O juiz Keópes Vasconcelos, relator do julgamento de ações de Investigação Judicial Eleitoral (Aijes), votou pela absolvição do ex-prefeito de João Pessoa, Cícero Lucena (MDB), e do vice, que é o atual gestor da capital, Leo Bezerra (PSB), em processos que pedem a cassação da chapa eleita em 2024.
As ações têm como base desdobramentos da Operação Território Livre, que investiga possíveis irregularidades no contexto eleitoral da capital paraibana. Ao analisar os recursos, o magistrado acompanhou o entendimento do procurador regional eleitoral, Marcos Queiroga.
Durante o voto, foi reconhecida a existência de nomeações de pessoas com suposta ligação ao tráfico de drogas na administração municipal. No entanto, o relator destacou que não foram apresentadas provas suficientes que estabelecessem relação direta entre esses fatos e o resultado das eleições municipais.

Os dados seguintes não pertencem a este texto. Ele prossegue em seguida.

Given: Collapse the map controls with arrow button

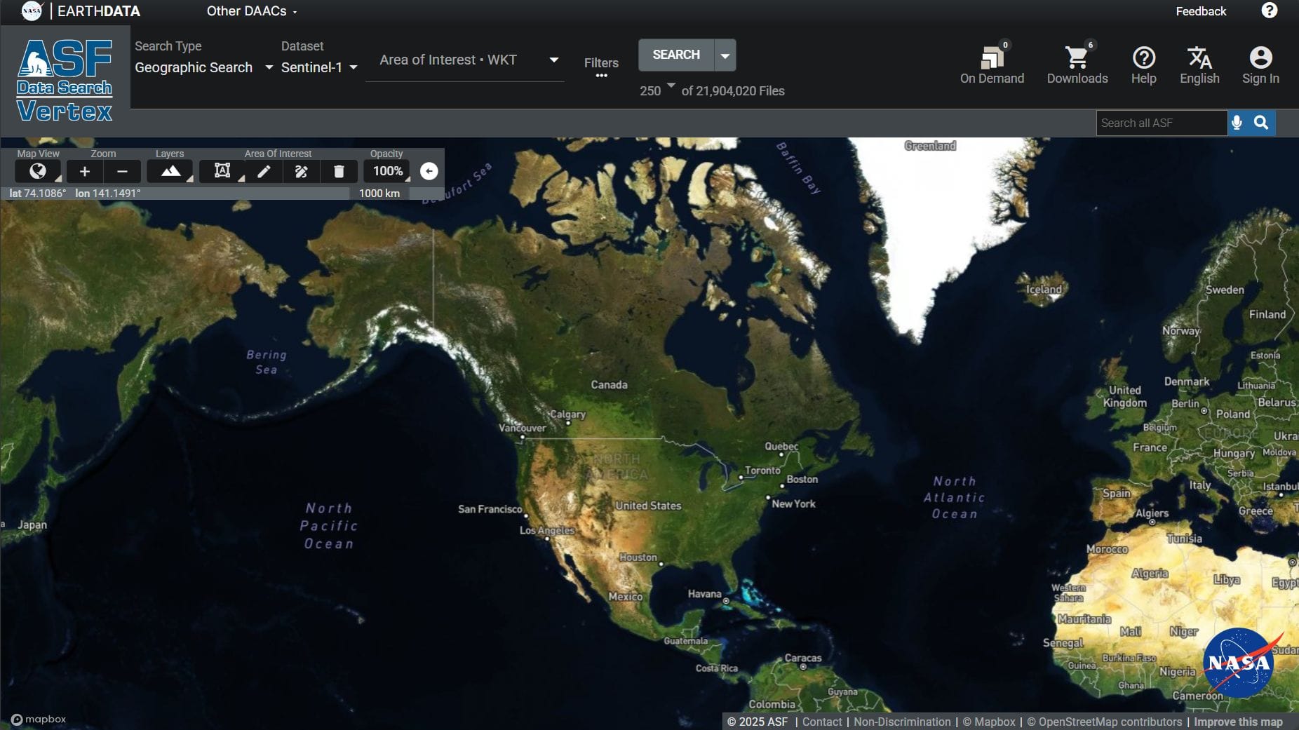Looking at the screenshot, I should pos(429,171).
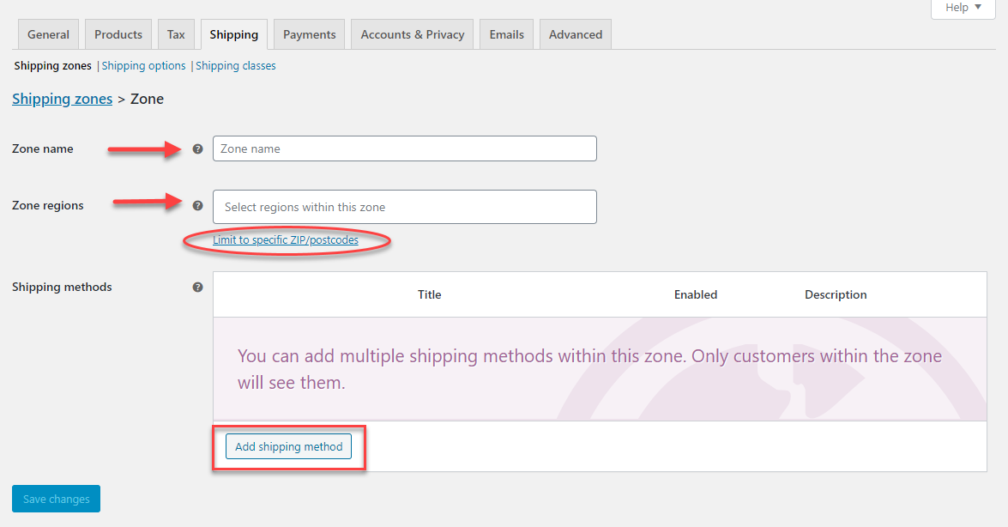Image resolution: width=1008 pixels, height=527 pixels.
Task: Open the Tax settings tab
Action: (176, 33)
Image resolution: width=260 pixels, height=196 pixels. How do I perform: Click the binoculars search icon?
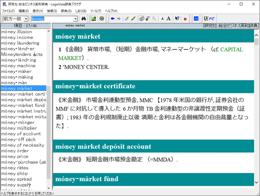click(84, 18)
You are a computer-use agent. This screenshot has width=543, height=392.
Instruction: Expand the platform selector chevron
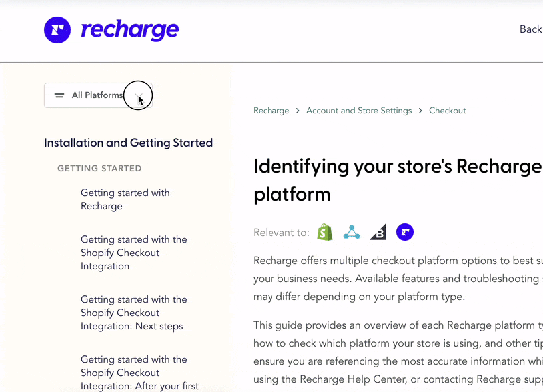coord(138,95)
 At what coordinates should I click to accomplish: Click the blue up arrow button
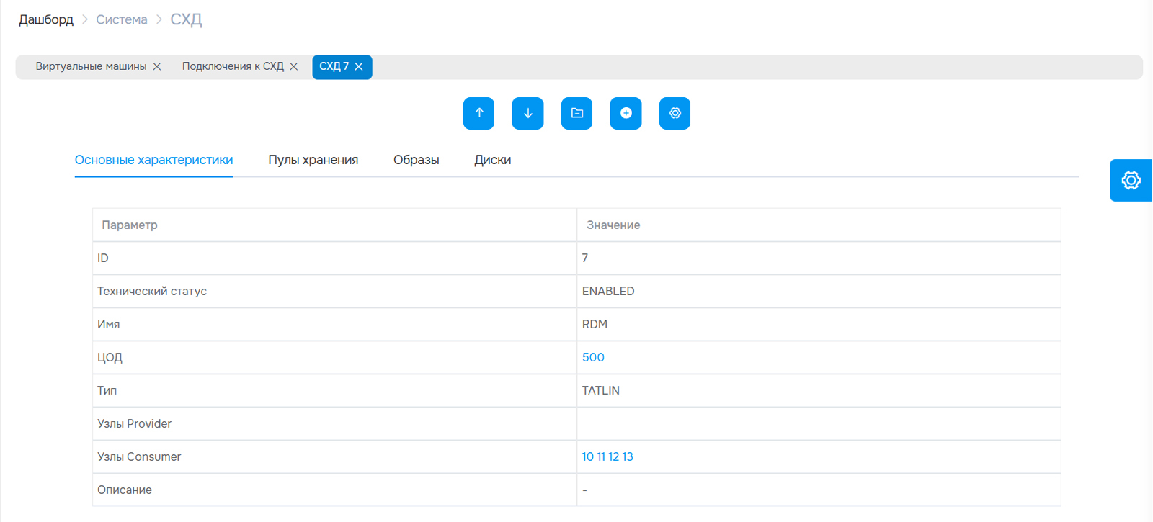478,113
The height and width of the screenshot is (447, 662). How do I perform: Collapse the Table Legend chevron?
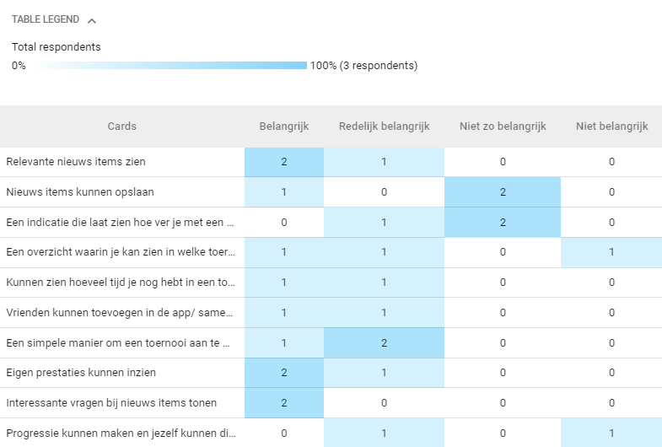(x=92, y=20)
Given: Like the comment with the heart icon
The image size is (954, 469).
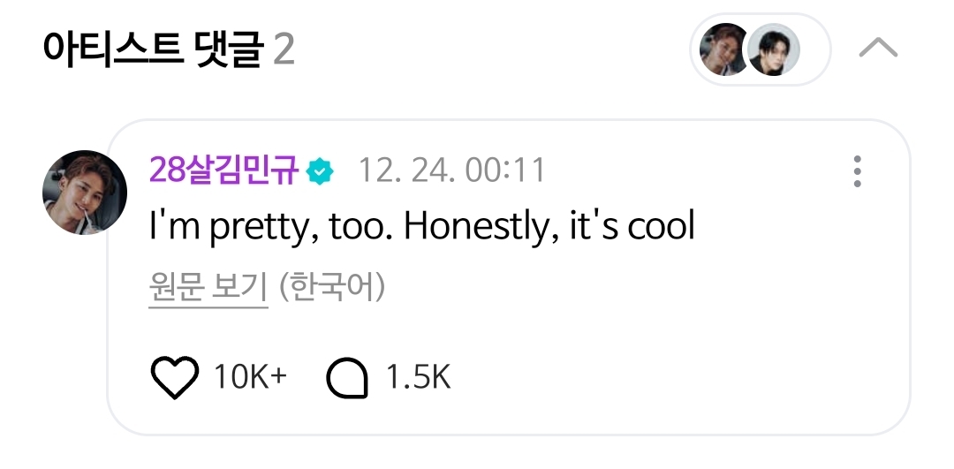Looking at the screenshot, I should click(x=174, y=379).
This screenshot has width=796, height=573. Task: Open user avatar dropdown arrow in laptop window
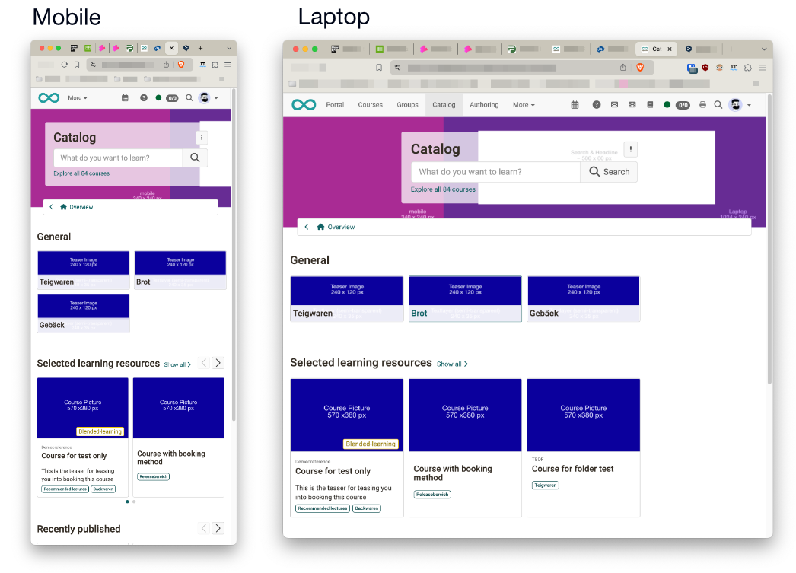[x=750, y=105]
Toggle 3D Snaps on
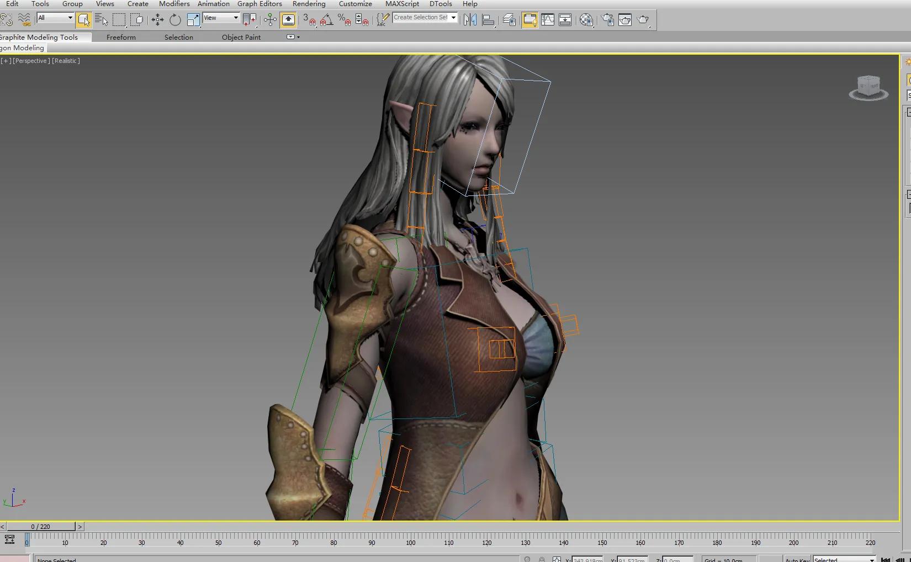Image resolution: width=911 pixels, height=562 pixels. click(x=309, y=20)
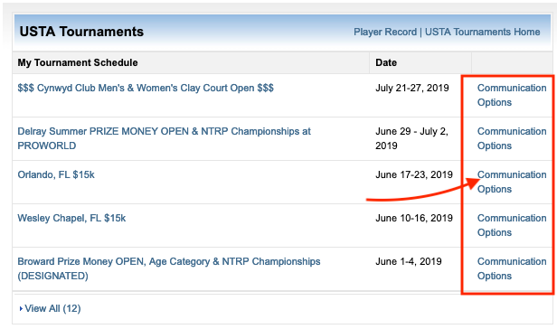Open Broward Prize Money OPEN tournament
The image size is (557, 329).
click(x=169, y=268)
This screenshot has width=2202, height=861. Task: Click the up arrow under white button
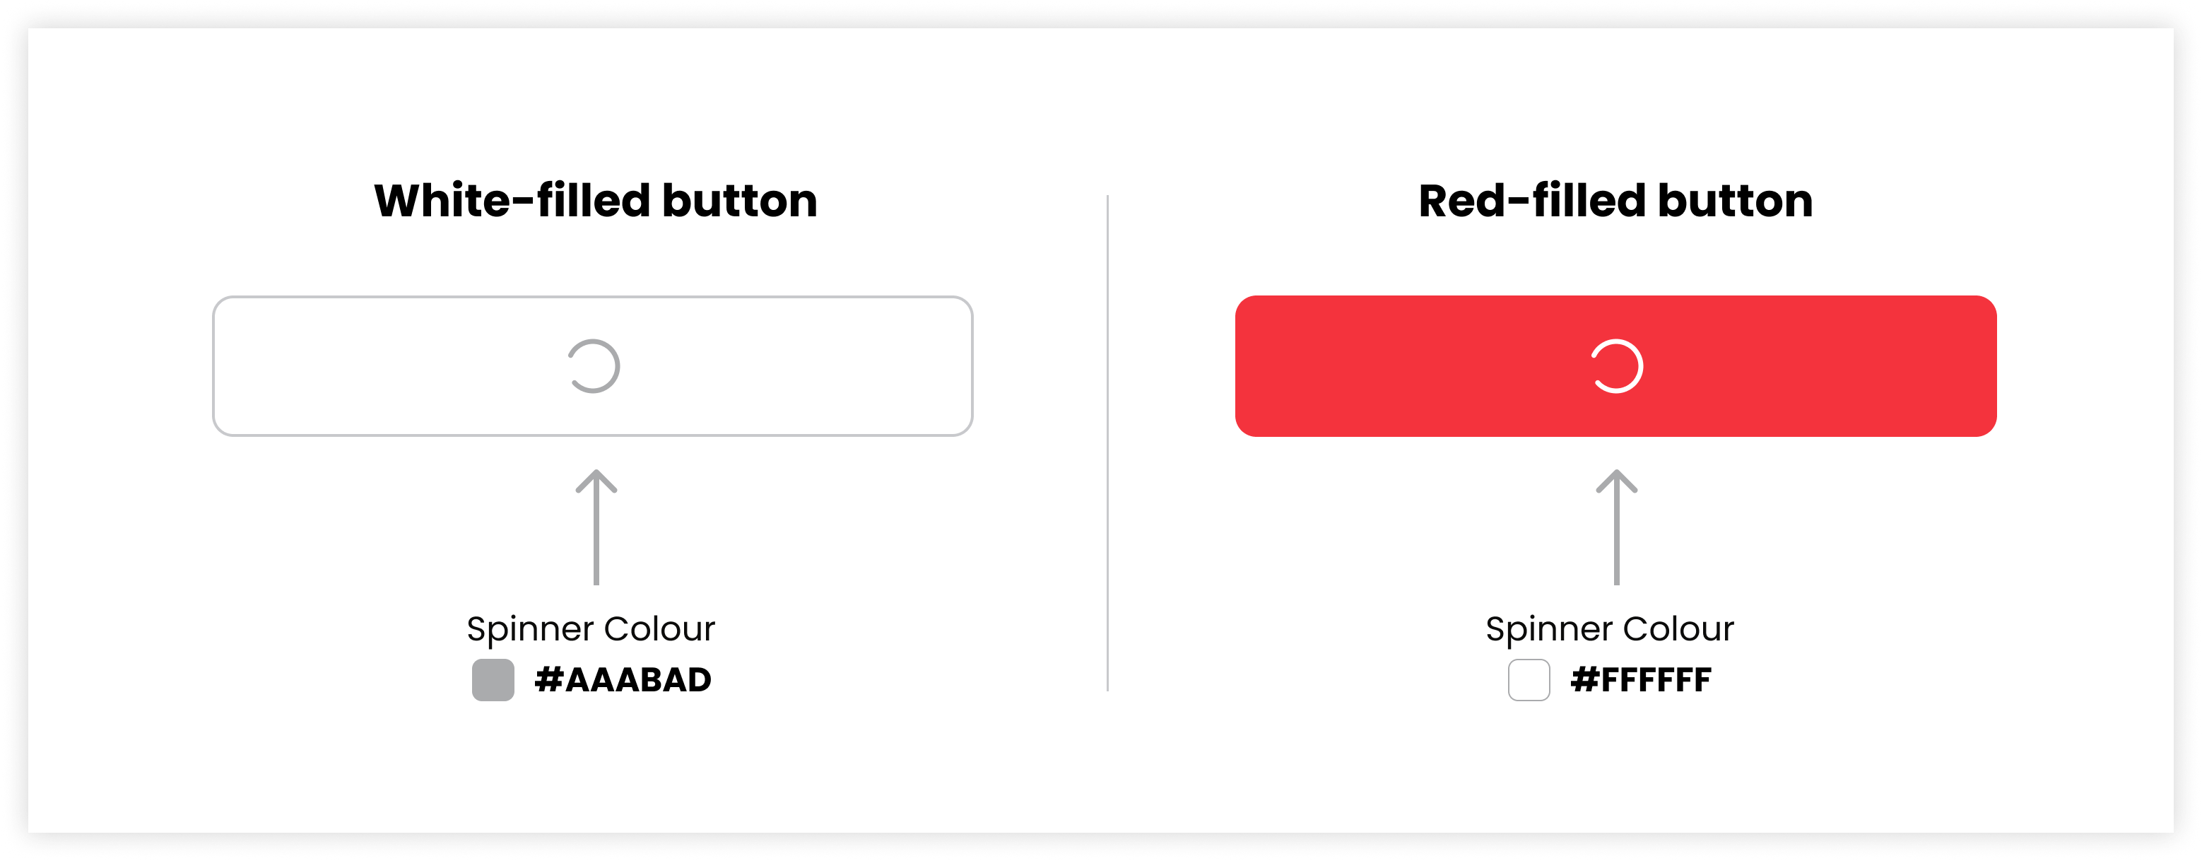pyautogui.click(x=596, y=527)
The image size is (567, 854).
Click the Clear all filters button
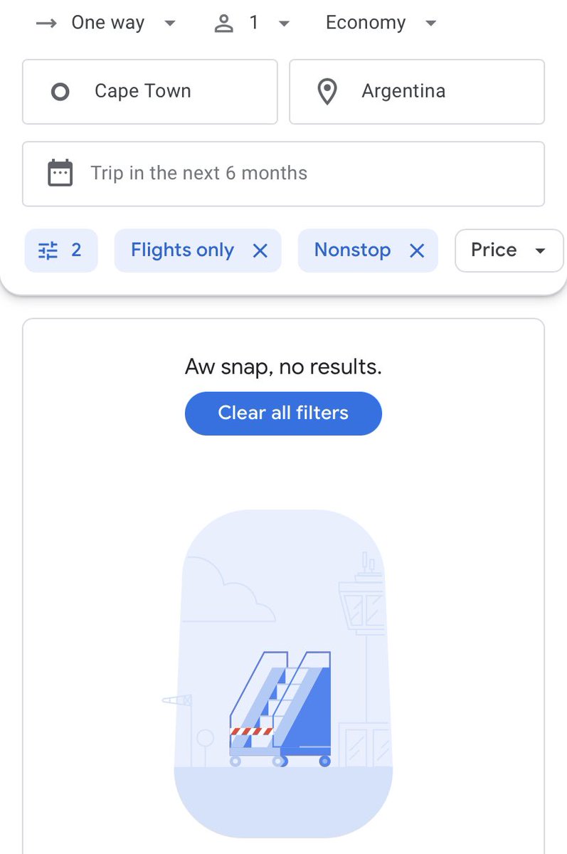283,413
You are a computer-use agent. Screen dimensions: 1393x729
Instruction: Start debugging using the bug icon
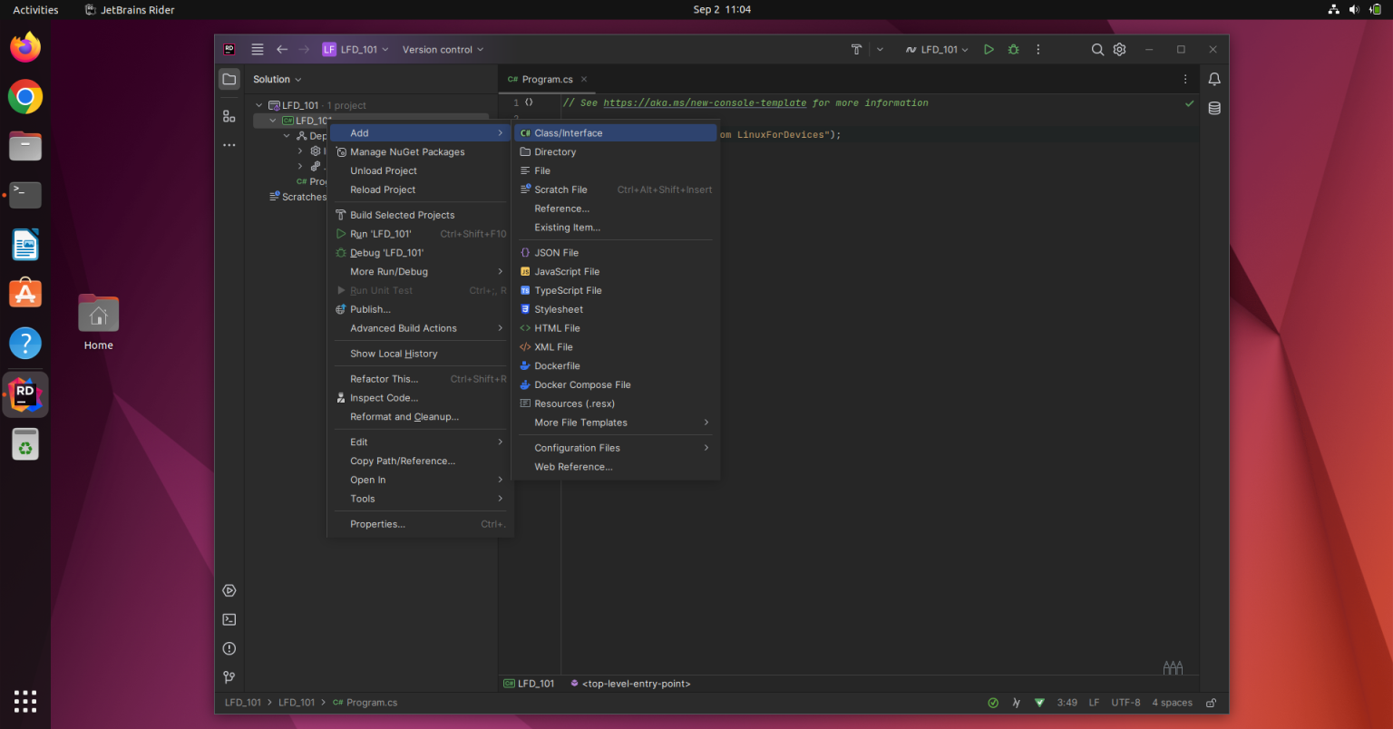pyautogui.click(x=1013, y=49)
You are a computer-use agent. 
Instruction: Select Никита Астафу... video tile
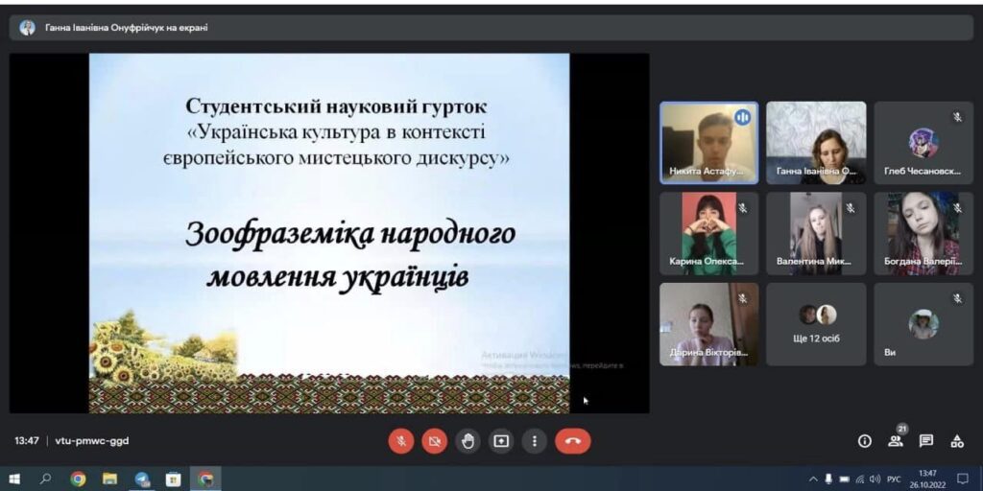click(x=708, y=142)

“Diante de um quadro probatório frágil e insuficiente para gerar a certeza necessária de que os candidatos eleitos se beneficiaram diretamente do esquema, e considerando a expressiva margem de votos que legitimou sua vitória nas urnas, a preservação da soberania popular se impõe. A cassação de um mandato é a medida mais drástica no processo eleitoral e só deve ser aplicada quando a normalidade e a legitimidade do pleito forem inequivocamente comprometidas, o que não foi demonstrado de forma cabal nos presentes autos”, argumentou o magistrado.
Operação da Polícia Federal
A Operação Território Livre, conduzida pela Polícia Federal, investigou suspeitas de aliciamento violento de eleitores durante o pleito de 2024, em João Pessoa.
Os processos foram movidos pelos ex-candidatos Marcelo Queiroga (PL) e Ruy Carneiro (Podemos) contra a reeleição do então prefeito Cícero Lucena, à época do PP, e hoje MDB.
Os autores alegam que teria havido abuso de poder econômico, com suposta articulação de lideranças ligadas a facções em troca de apoio político em bairros da capital.